One of the themes in my posts and on Currents generally is not missing out on easy liability avoidance opportunities. I want to make a stronger statement than the employment lawyer’s usual, “Hey if you do X and Y, you can minimize employee liability,” though certainly that is true and valuable. Rather: EMPLOYERS MISS OUT ON EASY LIABILITY AVOIDANCE OPPORTUNITIES, thereby diverting time, money and energy from building their organization and bettering their goods and services. Here and here are recent examples. These are lost business opportunities, opportunities to avoid liability. Consistent with that theme, here – in alphabetical order – are some words that should be red flags for employers and usually be cause to touch base with a lawyer you trust to tell you what you need, and not sell you what don’t need:
As the above-referenced posts note, managing employee health issues is the area where the most avoidable liability is least often avoided. (Stop and read those last 8 words again.) The opportunity to avoid liability in this area can be triggered by a number of signals, and an employee does not need to use a legal buzzword like “reasonable accommodation” or “FMLA” to trigger the employer’s obligation to engage on these topics, but “accommodation” is certainly a red flag that you have such a situation.

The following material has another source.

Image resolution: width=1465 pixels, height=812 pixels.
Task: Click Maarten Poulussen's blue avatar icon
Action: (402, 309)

Of course there is not always unlawful harassment every time somebody says this word, and there can be generic “harassment” not alleged to be on some unlawful basis, but this word is a red flag of a situation that you can more easily manage now than if you wait to see how it develops.

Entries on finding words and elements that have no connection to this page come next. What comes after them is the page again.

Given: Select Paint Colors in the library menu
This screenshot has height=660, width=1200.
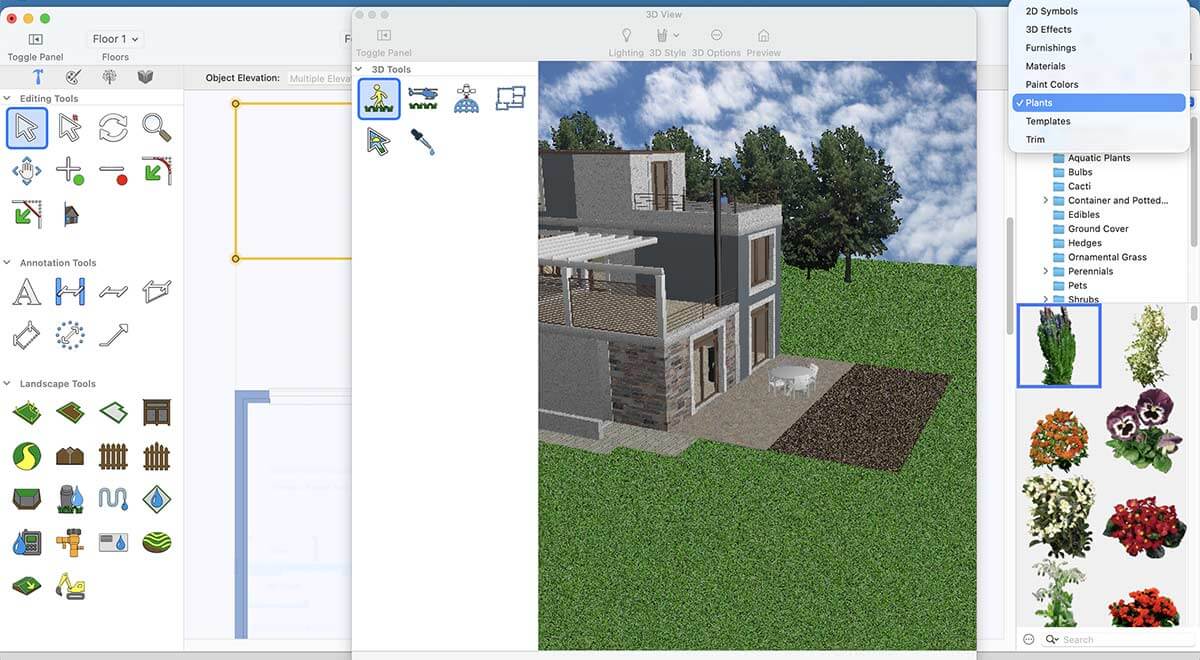Looking at the screenshot, I should [1051, 84].
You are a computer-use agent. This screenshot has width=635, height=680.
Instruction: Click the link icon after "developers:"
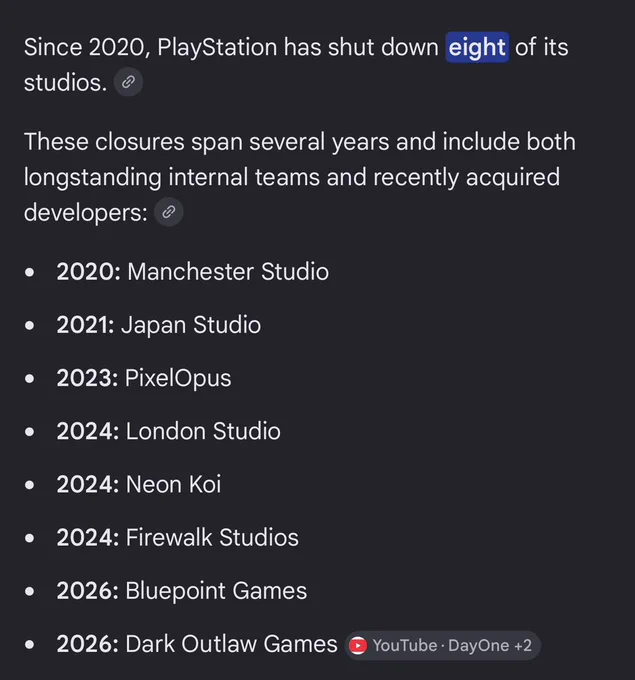169,212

This is less HR-specific, but it is such an easy one to flag that I do so here. Unless you are qualified to personally draft indemnification language in a contract, don’t sign a contract with this word in it until you have talked to somebody who can. It can shift liability to your company, and often initial versions of indemnification paragraphs are unreasonably one sided against you. On the employment side of the ledger, this might include agreements with staffing agencies or PEOs or benefits companies.
Lawyer (or attorney):
If a lawyer other than your lawyer calls you, whether on behalf of a current or former employee or a government agency or some third agency, he/she likely is being paid to represent somebody’s interests than yours or your company’s. At least touch base with your counsel before having any conversation with this person. Likewise, an employee or former employee who claims to have a lawyer warrants that base touch as well. While experience tells us that many of those individuals do not really have lawyers, that announcement is a good trigger that you should at least strategize for a few minutes about your lawyer about how to handle that.